begin Data extract

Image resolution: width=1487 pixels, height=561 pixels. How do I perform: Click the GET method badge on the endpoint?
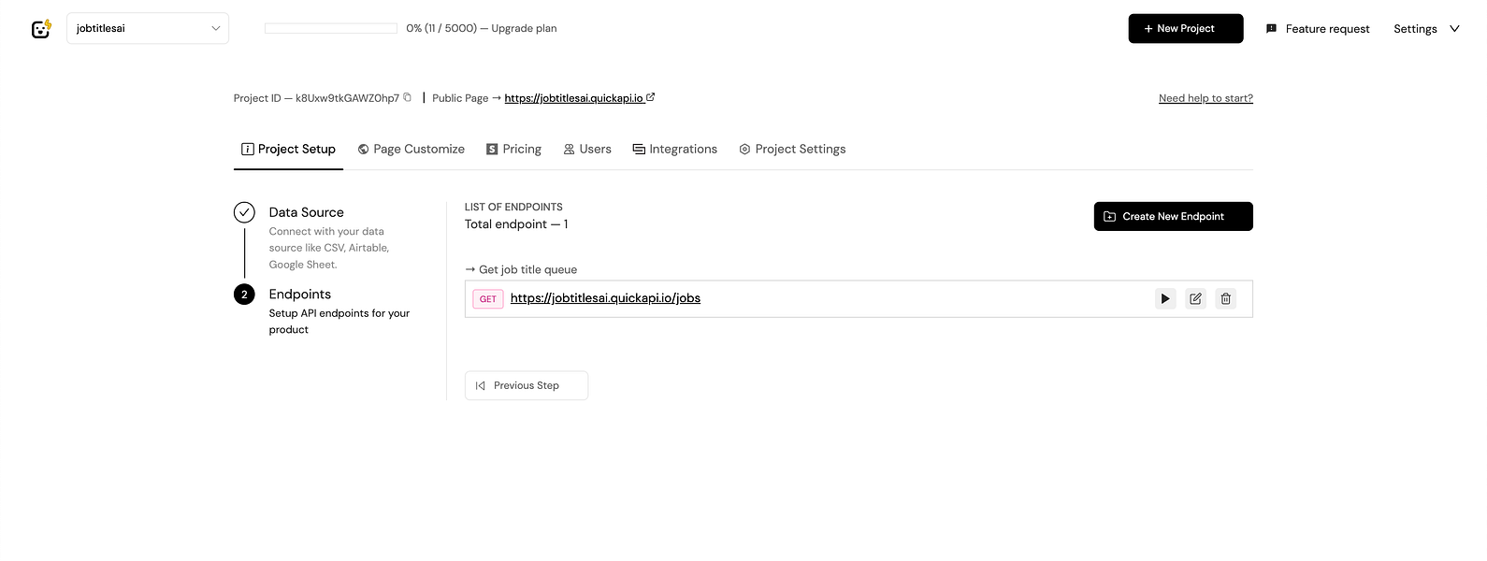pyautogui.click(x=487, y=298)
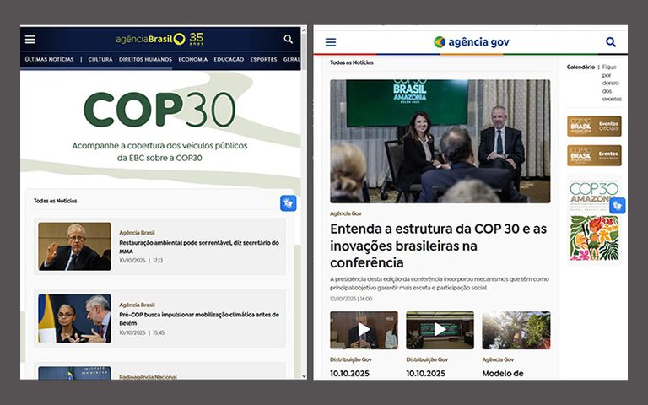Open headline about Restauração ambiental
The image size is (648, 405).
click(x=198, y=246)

end Data extract
begin Data extract

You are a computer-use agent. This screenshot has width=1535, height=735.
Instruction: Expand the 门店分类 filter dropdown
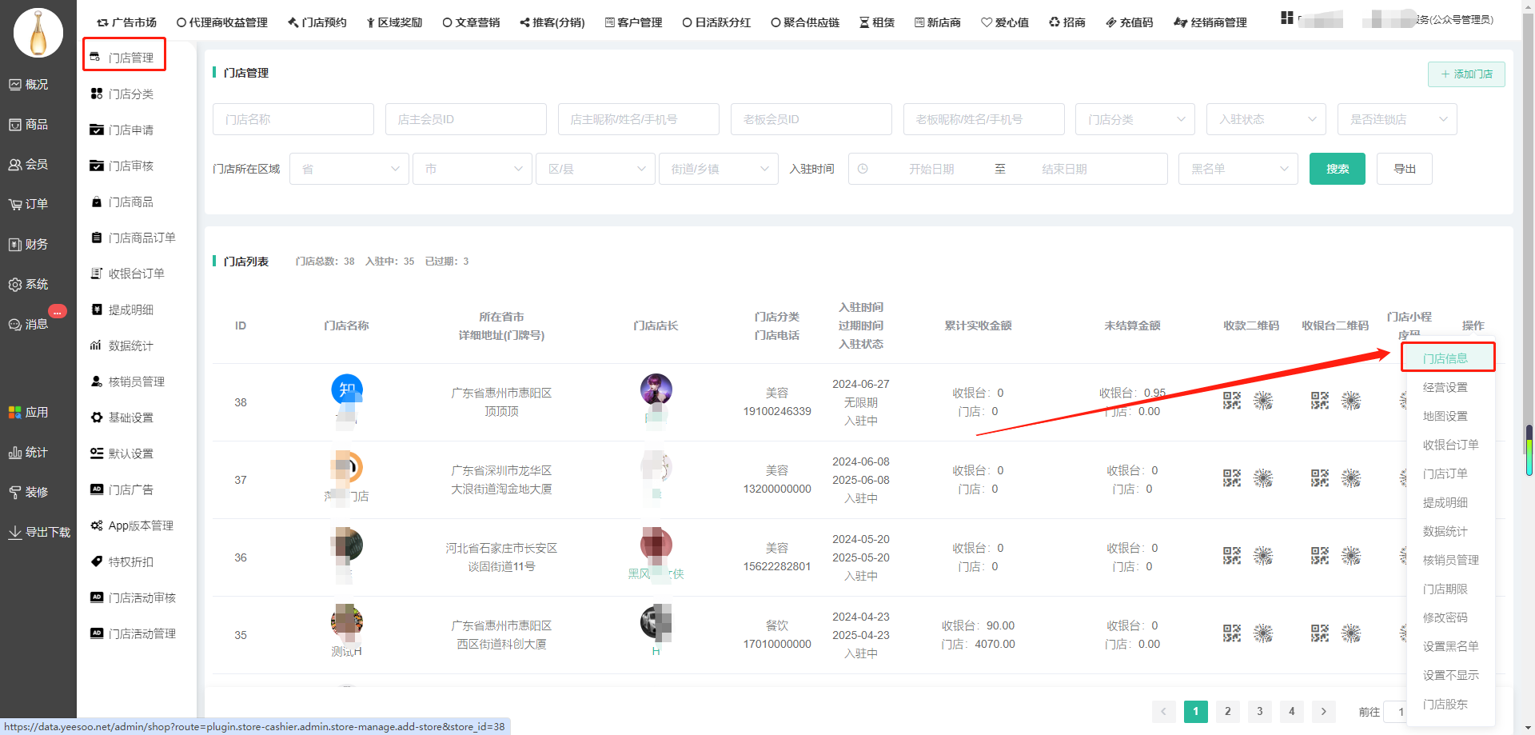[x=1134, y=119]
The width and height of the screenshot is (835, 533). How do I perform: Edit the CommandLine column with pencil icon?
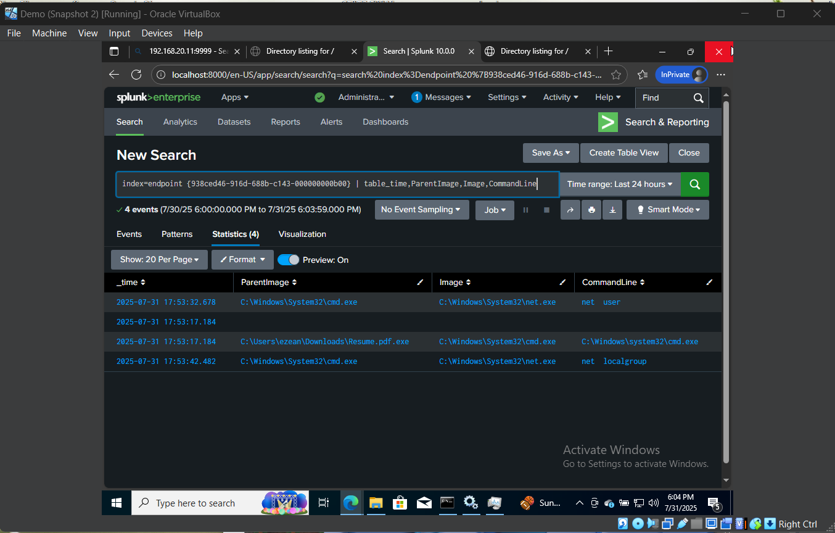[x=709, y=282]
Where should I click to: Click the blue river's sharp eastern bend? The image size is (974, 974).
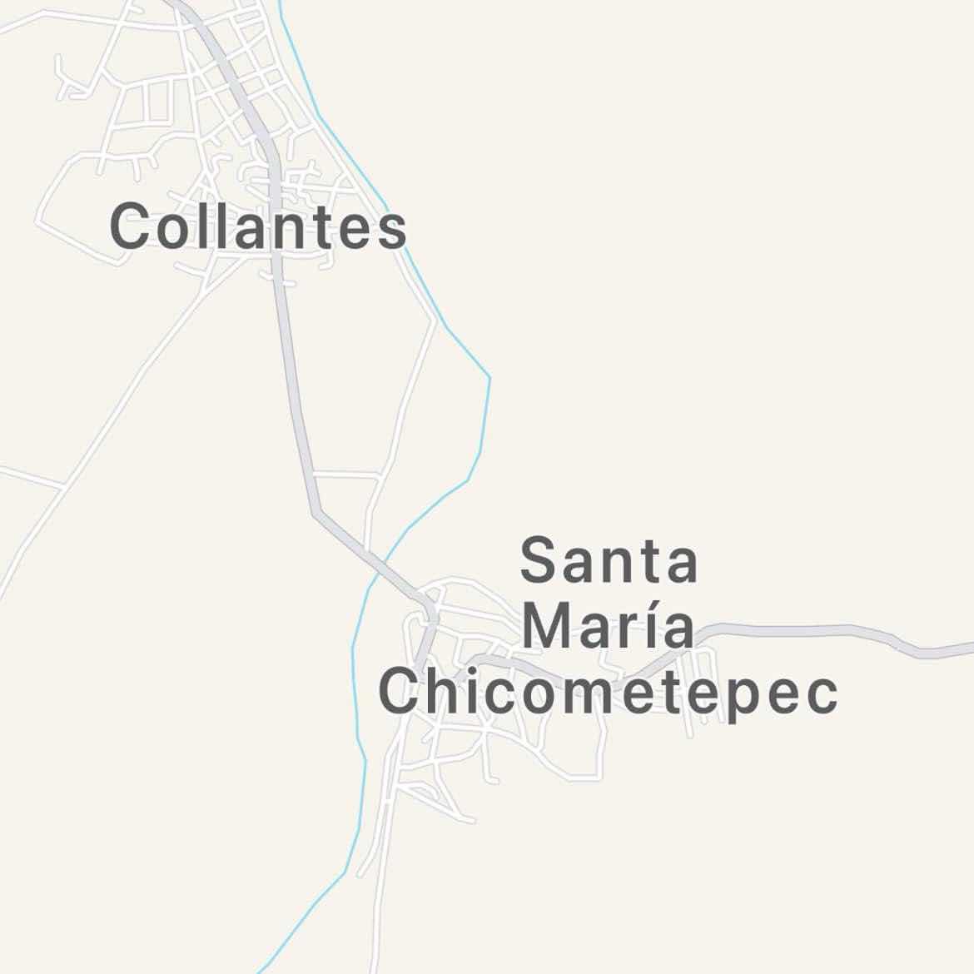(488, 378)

end Data extract
begin Data extract

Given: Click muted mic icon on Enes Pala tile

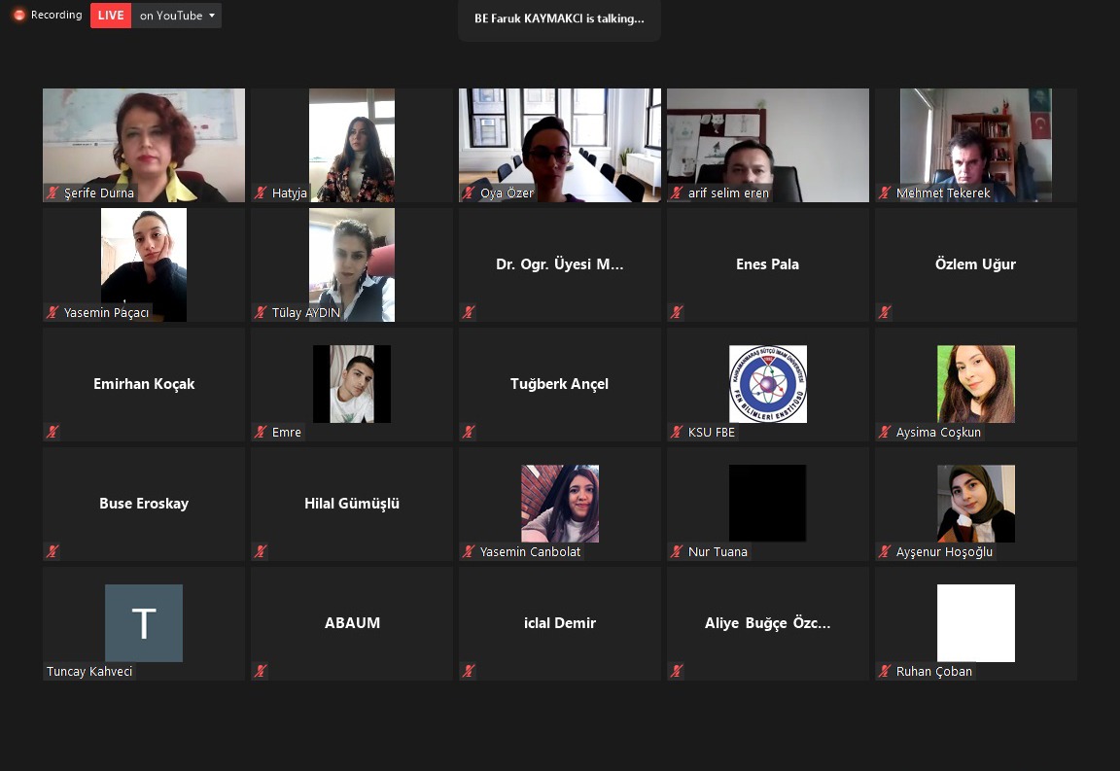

end Data extract

Locate every line in the records that contains the string "size", matching case exactly, and copy each of those lines.

The image size is (648, 405).
Where should I click to: Click the blue river's sharp eastern bend? The image size is (974, 974).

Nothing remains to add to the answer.